■ **Set of tasks**
1. In the article on CAD cells, what resistance should a cell show while the burner is firing normally?
2. Extend the article about CAD cells with new text that follows on from its final paragraph.

■ **Extract to read**
━━━━━━
A CAD cell is a small light-sensitive device made from cadmium sulfide (CdS) that changes its electrical resistance depending on how much light hits it. In darkness, it blocks the flow of electricity. In the presence of light, it lets electricity pass freely. While CAD cells appear in many applications, from streetlights to camera exposure meters, most people encounter the term when dealing with an oil-fired furnace or boiler, where the CAD cell serves as the flame sensor that tells the system whether the burner has successfully lit.
How a CAD Cell Works
The core of a CAD cell is a thin layer of cadmium sulfide, a semiconductor material that reacts to visible light. When photons strike the cadmium sulfide, they knock electrons loose, creating a path for electrical current to flow. The more light hitting the cell, the lower its resistance becomes. In complete darkness, the cell’s resistance climbs extremely high, effectively acting as an open switch. Expose it to bright light, and resistance drops dramatically, allowing current through.
This property makes the CAD cell a simple, reliable binary sensor: light or no light. It doesn’t need a power source of its own. It just sits in a circuit and either resists or permits current based on what it “sees.”
The Role in Oil Heating Systems
The most common reason people search for CAD cells is oil heat. In an oil-fired furnace or boiler, the CAD cell is the safety device that confirms the burner flame is actually burning. It connects to the primary control (the brain of the burner) and sits mounted inside the air tube, positioned to look directly at the base of the flame.
Here’s the sequence: when the thermostat calls for heat, the primary control starts the burner motor and opens the oil valve. The ignition system sparks, and fuel should catch. The CAD cell watches for the bright light of that flame. If it detects light, resistance drops and the control keeps the burner running. If the fuel fails to ignite, or if the flame goes out mid-cycle, the CAD cell’s resistance spikes back up in darkness. The primary control reads that high resistance as “no flame” and shuts the burner off within seconds.
This replaced an older technology called the stack switch, which relied on heat rather than light to detect a flame. CAD cells respond far faster to the absence of flame, making them a significant safety improvement. A stack switch could take minutes to register a flameout; a CAD cell catches it almost instantly.
Normal Resistance Readings
You can test a CAD cell with a basic multimeter set to measure resistance in ohms. According to Beckett Corporation, a major manufacturer of oil burner components, the expected readings break down like this:
- In darkness: resistance should be very high, often tens of thousands of ohms or more. This tells the control there is no flame.
- During normal operation: resistance should fall to roughly 300 to 1,000 ohms when the burner is firing and the cell is seeing a healthy flame.
- Warning threshold: a reading above 1,600 ohms during operation signals a problem that needs correction.
If your oil burner keeps locking out (shutting down and requiring a manual reset), a failing CAD cell is one of the first things to check. But a high reading doesn’t always mean the cell itself is bad. It could also indicate a weak flame, a dirty or soot-covered cell, or the cell being misaligned so it can’t see the flame properly.
━━━━━━
■ **Dataset extract**
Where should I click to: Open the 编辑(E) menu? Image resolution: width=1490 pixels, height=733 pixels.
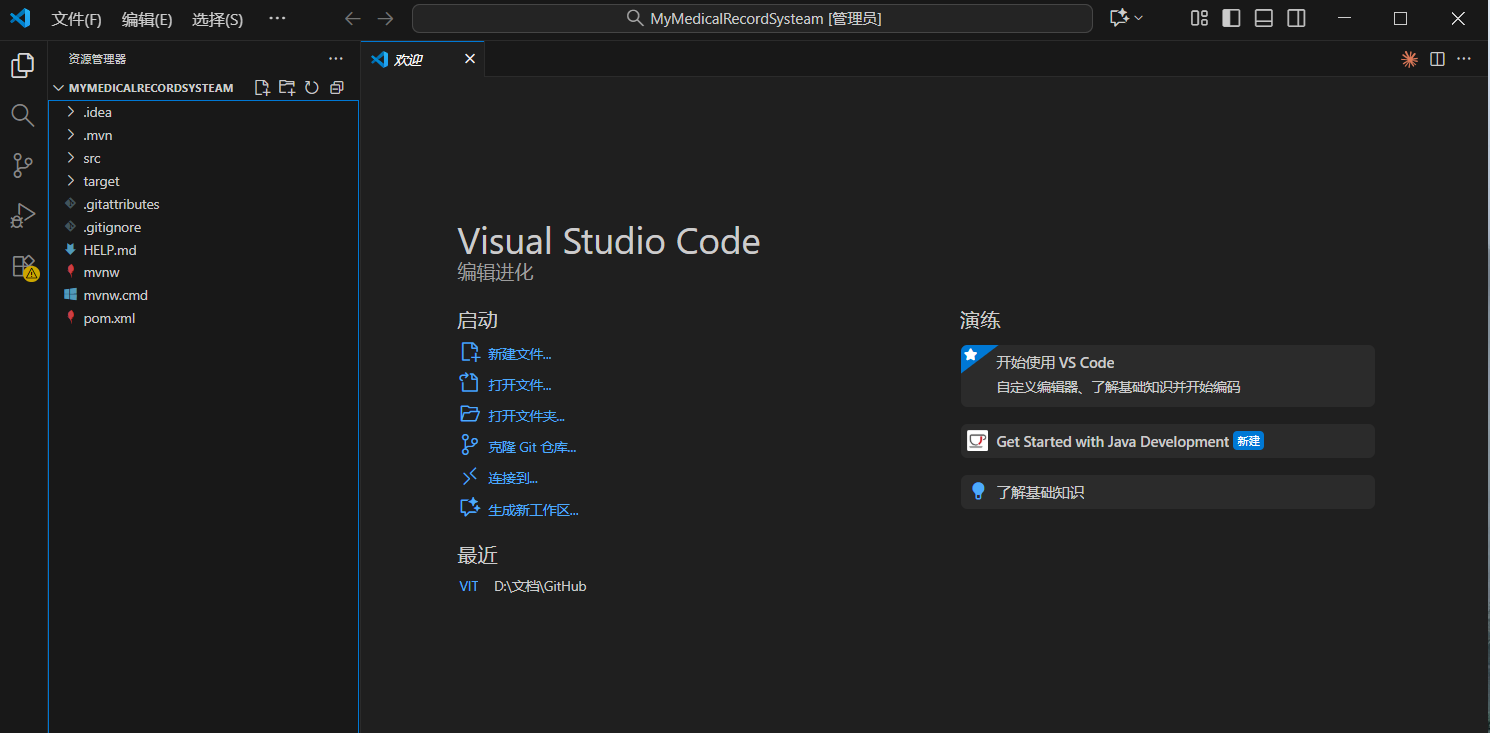point(147,19)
━━━━━━
■ **Results in order**
1. Roughly 300 to 1,000 ohms.

2.
Common Reasons a CAD Cell Fails or Misreads
Soot buildup is the most frequent culprit. The CAD cell sits inside the combustion chamber area, and over time, a thin film of soot can coat its face. Even a light coating reduces the amount of light reaching the cadmium sulfide, raising the resistance reading and potentially causing nuisance lockouts. Cleaning the cell’s eye with a soft cloth during routine maintenance often solves the problem.
Age also degrades them. Cadmium sulfide cells gradually lose sensitivity over years of exposure to heat and combustion byproducts. If cleaning doesn’t fix the issue and the flame itself looks healthy, replacing the cell is inexpensive and straightforward. The cell typically plugs into the burner assembly with two small wires.
Ambient light can cause the opposite problem. If light from outside the combustion chamber reaches the cell (through a cracked inspection port, for example), the cell may read low resistance even when there is no flame. This could prevent the safety lockout from triggering when it should, which is a genuine safety concern.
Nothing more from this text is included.